Set your Polytomic API key as an environment variable:

$export POLYTOMIC_API_KEY=YOUR-API-TOKEN

This example covers five steps:

  1. Create a webhook Connection.
  2. Create a Google Cloud Storage Connection.
  3. Verify the Connection is ready.
  4. Create a model over a Google Cloud Storage CSV file.
  5. Sync the model to your webhook.

1. Create a webhook Connection

Create the webhook Connection through Polytomic Connect’s embedded authentication or the Create Connection endpoint. See the webhook configuration reference for the required fields.

2. Create a Google Cloud Storage Connection

The following request creates a Google Cloud Storage Connection.

cURL
Python
Typescript
Go
$curl --request POST \
> --url https://app.polytomic.com/api/connections \
> --header "accept: application/json" \
> --header "content-type: application/json" \
> --header "X-Polytomic-Version: 2025-09-18" \
> --header "Authorization: Bearer ${POLYTOMIC_API_KEY}" \
> -d '{"name": "Google Cloud Storage Connection","type": "gcs", "configuration": { "service_account": "${GOOGLE_SERVICE_ACCOUNT_JSON_KEY}", "bucket": "gcs://mybucket/mypath"}}'

3. Verify Connection readiness

Before syncing, poll the Get Schema Status endpoint for your Google Cloud Storage Connection ID until cache_status is true. Once it is, the Connection is ready to use.
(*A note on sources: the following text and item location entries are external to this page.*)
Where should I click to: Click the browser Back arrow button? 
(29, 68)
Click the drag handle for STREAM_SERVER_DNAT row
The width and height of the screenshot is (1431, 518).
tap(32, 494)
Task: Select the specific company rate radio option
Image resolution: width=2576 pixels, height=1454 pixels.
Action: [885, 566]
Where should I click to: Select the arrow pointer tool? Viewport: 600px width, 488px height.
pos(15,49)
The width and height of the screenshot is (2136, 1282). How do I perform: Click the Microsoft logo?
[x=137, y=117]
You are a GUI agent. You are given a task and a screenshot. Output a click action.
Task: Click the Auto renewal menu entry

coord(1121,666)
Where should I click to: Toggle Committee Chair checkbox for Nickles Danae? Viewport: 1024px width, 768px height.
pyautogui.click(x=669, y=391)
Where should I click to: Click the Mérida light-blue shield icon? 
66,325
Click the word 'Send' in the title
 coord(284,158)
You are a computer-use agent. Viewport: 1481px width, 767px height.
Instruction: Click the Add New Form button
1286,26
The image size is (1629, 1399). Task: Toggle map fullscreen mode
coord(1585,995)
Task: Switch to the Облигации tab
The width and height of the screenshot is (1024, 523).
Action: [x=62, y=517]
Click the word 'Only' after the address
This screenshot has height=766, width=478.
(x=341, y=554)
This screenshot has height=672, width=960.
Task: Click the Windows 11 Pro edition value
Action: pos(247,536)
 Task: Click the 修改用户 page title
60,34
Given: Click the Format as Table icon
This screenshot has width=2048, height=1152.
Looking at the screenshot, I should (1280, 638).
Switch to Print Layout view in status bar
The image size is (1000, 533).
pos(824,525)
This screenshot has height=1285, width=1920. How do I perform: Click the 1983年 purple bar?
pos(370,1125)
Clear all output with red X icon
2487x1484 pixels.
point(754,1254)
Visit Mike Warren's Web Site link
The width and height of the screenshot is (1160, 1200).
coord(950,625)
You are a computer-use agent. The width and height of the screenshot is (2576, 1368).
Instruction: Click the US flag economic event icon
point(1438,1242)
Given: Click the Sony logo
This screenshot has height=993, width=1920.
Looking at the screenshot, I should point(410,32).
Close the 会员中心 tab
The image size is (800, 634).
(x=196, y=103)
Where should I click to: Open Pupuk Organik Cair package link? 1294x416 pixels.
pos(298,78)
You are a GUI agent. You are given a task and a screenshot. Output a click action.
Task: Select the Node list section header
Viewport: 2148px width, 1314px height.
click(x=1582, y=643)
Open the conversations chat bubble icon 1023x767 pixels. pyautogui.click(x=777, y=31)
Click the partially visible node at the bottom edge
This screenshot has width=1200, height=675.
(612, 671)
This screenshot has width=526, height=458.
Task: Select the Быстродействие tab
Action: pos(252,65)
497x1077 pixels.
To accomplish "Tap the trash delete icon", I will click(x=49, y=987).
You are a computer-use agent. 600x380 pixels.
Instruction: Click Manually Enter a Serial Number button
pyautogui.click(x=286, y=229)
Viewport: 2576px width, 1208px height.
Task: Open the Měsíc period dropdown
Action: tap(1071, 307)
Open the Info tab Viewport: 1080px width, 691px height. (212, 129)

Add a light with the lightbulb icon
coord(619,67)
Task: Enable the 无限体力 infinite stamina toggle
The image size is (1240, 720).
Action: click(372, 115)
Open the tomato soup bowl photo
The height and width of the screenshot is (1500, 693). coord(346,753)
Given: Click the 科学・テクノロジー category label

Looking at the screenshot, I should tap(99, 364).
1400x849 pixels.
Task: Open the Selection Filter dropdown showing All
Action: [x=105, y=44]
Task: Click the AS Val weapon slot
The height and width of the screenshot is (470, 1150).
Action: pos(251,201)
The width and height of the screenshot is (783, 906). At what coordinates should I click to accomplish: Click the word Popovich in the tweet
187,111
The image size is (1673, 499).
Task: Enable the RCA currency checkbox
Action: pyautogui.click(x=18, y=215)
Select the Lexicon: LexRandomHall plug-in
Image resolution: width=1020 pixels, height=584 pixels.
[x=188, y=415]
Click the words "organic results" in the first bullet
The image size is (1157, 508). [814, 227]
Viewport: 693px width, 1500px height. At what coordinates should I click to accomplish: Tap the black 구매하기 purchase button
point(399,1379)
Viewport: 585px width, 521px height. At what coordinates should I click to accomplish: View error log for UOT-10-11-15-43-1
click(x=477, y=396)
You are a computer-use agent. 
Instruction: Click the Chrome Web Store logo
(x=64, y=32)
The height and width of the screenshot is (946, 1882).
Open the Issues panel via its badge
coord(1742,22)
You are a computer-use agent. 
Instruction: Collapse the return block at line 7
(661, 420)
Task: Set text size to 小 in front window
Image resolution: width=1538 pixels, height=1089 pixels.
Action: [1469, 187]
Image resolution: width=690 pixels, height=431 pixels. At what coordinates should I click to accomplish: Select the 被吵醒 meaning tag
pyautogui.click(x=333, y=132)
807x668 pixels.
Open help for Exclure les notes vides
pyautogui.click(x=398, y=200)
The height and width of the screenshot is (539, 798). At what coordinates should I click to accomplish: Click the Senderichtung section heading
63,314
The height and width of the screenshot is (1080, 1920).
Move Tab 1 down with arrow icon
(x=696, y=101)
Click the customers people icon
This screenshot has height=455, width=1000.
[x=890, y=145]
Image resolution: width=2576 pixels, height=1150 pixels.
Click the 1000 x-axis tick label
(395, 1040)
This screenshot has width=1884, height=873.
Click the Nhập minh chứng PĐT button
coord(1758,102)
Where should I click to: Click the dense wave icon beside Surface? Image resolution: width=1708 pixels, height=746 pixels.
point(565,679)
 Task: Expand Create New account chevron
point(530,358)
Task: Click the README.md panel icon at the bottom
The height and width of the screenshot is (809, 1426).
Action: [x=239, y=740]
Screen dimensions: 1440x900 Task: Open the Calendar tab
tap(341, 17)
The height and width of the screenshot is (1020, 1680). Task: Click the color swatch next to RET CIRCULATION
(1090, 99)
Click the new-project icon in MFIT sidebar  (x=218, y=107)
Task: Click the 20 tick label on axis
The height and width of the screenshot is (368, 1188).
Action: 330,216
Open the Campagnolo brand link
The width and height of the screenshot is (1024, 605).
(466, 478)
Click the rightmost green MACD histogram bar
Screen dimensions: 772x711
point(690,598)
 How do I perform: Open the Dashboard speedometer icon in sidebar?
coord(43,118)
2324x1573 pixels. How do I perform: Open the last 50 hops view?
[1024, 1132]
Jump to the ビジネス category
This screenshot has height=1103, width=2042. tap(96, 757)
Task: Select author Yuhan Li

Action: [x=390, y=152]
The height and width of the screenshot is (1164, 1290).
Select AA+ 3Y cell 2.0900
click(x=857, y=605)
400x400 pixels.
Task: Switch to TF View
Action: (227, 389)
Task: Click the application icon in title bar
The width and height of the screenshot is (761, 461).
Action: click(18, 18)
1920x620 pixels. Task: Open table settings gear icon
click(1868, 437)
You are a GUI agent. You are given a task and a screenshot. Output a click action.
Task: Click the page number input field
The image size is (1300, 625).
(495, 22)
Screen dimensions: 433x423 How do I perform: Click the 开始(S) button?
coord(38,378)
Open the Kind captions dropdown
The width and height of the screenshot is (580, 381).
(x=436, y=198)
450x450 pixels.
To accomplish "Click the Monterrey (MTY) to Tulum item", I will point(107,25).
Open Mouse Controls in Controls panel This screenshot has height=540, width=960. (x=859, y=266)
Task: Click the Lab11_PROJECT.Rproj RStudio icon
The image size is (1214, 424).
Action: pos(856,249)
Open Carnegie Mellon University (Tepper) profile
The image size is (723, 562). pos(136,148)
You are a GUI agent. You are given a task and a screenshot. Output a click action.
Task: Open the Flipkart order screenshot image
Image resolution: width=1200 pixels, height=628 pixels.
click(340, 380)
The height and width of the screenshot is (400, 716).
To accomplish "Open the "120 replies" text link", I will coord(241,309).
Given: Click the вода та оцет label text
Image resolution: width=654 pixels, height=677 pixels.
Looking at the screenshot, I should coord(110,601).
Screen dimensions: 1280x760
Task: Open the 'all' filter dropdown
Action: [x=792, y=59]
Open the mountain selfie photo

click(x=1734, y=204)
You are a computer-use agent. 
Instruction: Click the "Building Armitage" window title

4. Create a source model over the GCS CSV

Next, create a model over a CSV file in Google Cloud Storage (GCS). A model is a view — a collection of fields you can sync to other systems in whole or in part.

Call the Create Model endpoint to expose every column in high_paying_users.csv:

cURL
Python
Typescript
Go
$curl --request POST \
> --url https://app.polytomic.com/api/models \
> --header "accept: application/json" \
> --header "content-type: application/json" \
> --header "X-Polytomic-Version: 2025-09-18" \
> --header "Authorization: Bearer ${POLYTOMIC_API_KEY}" \
> -d '{
> "name": "GCS Contacts",
> "configuration": {
> "model_from": "single_file",
> "key": "high_paying_users.csv"
> },
> "connection_id": "YOUR_GCS_CONNECTION_ID"
> }'

5. Sync the GCS model to the webhook

The sync sends email, first_name, and last_name from the GCS model to the webhook. Add more entries to the fields array to sync additional columns.

Create the sync with the Create Sync endpoint:

cURL
TypeScript
Python
Go
$curl --request POST \
> --url https://app.polytomic.com/api/syncs \
> --header "accept: application/json" \
> --header "content-type: application/json" \
> --header "Authorization: Bearer ${POLYTOMIC_API_KEY}" \
> -d '{
> "name": "Sync GCS to Webhook",
> "active": true,
> "mode": "updateOrCreate",
> "fields": [
> {
> "source": {
> "field": "email_address",
> "model_id": "YOUR_MODEL_ID"
> },
> "target": "record"
> },
> {
> "source": {
> "field": "first_name",
> "model_id": "YOUR_MODEL_ID"
> },
> "target": "record"
> },
> {
> "source": {
> "field": "last_name",
> "model_id": "YOUR_MODEL_ID"
> },
> "target": "record"
> }
> ],
> "target": {
> "connection_id": "YOUR_WEBHOOK_CONNECTION_ID",
> "object": "http",
> "configuration": {
> "batch_size": 100,
> "record_requests": true
> }
> },
> "schedule": {
> "frequency": "manual"
> }
> }'

This example uses a manual schedule, so the sync runs only when you trigger it. Use a manual schedule when you drive syncs from your own orchestration. To run the sync on a recurring schedule instead, set a different schedule frequency.